Second, the Lightning, for the most part, executed their game plan very well in these games. Based on the sheer numbers of players in camp, it was a challenge for Lightning coaches to implement and work on systems during the first week. (The smaller group will be delving into the meat and potatoes of system play more this week). But the Lightning looked crisp and sharp, especially in the home win over Nashville on Thursday and the road triumph in St. Louis on Friday. In the latter, the Lightning faced a Blues squad that dressed mostly an NHL roster. Tampa Bay was impressive in handling various St. Louis surges over the course of the game and in particular, managed the last 12 minutes of the third period very well after the Blues had cut the Lightning lead to 4-3. The Bolts also got timely saves from both Ben Bishop and Anders Lindback, who split time in that game.
Let’s see if these trends continue in the final three preseason games this week.
I had only seen Valtteri Filppula play in a handful of games over the past several years and hadn’t realized what a complete player he is all. After watching him in camp and during two preseason games, though, I have a new-found appreciation for his game. When the Lightning signed him as a free agent last summer, we heard how he was an excellent two-way player. There’s little doubt that he competes hard on both sides of the puck. But what has stood out has been his puck poise. When he has the puck on his stick, he doesn’t panic with it. The opposition has a hard time getting it back. His poise with the puck has helped the Lightning keep possession in the offensive zone. I have a hunch Lightning fans are going to enjoy watching him play. I know I have.
Over the weekend, the Lightning reassigned 22 players to Syracuse or to a designated Junior team. As I mentioned above, the camp roster is now at 36 players. Of those 36, three are injured: Mattias Ohlund, Brian Lee and Dylan Blujus. So in reality, the Lightning have 33 left in camp. Which means that 10 more players must be cut before opening night. These will not be easy decisions for the organization, given how well everyone has played so far in camp.
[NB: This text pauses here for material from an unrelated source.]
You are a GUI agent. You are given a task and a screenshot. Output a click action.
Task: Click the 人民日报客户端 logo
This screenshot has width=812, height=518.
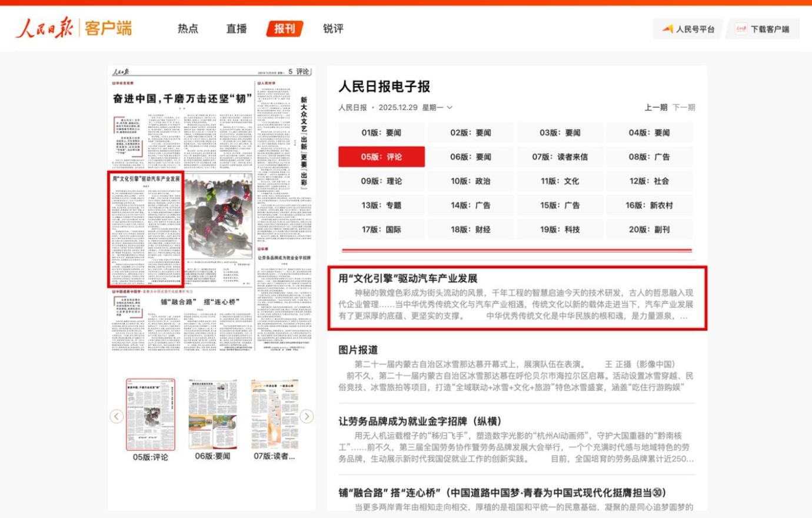click(72, 27)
But this is a “good” problem to have. Competition raises the bar for everyone, established veterans included. Furthermore, those who don’t make the opening night roster aren’t exactly going to be banished from the NHL. All it means is that they won’t start the season in the NHL, not that they won’t finish the year with the Bolts. Think back to last year and recall all of the players who weren’t with the Bolts at the start of the season, but came up from Syracuse later and made an impact: Alex Killorn, Tyler Johnson, Ondrej Palat, Richard Panik, Radko Gudas, just to name a few.
My point is that the decisions about who stays and who doesn’t aren’t permanent. They are temporary.
Technically, this one has nothing to do with the Lightning’s camp specifically. But in Saturday’s game against the Panthers, fans got a rare chance to see 3-on-3 hockey in overtime. (It resulted from coincidental minor penalties). The 3-on-3 began with about 35 seconds left in overtime and lasted nearly 30 seconds, until the Lightning took a penalty in the closing moments. In that half-minute, the action was scintillating. Steven Stamkos nearly scored on an in-alone chance and the Panthers had a couple of glorious opportunities on Bishop (which led to the Tampa Bay penalty).
At various points over the last few seasons, we’ve heard rumblings about potential proposals to tweak the current OT setup, with the hopes of reducing the number of games decided via the shootout. One such proposal had the teams playing five minutes of 4-on-4, followed by five minutes of 3-on-3. Only after 10 minutes of scoreless OT action would a game go to a shootout.
I don’t know if 3-on-3 play will ever make it into NHL overtime. But if Saturday’s sample was any indication, not only would 3-on-3 hockey drastically cut down the number of shootouts, it would be very exciting to watch.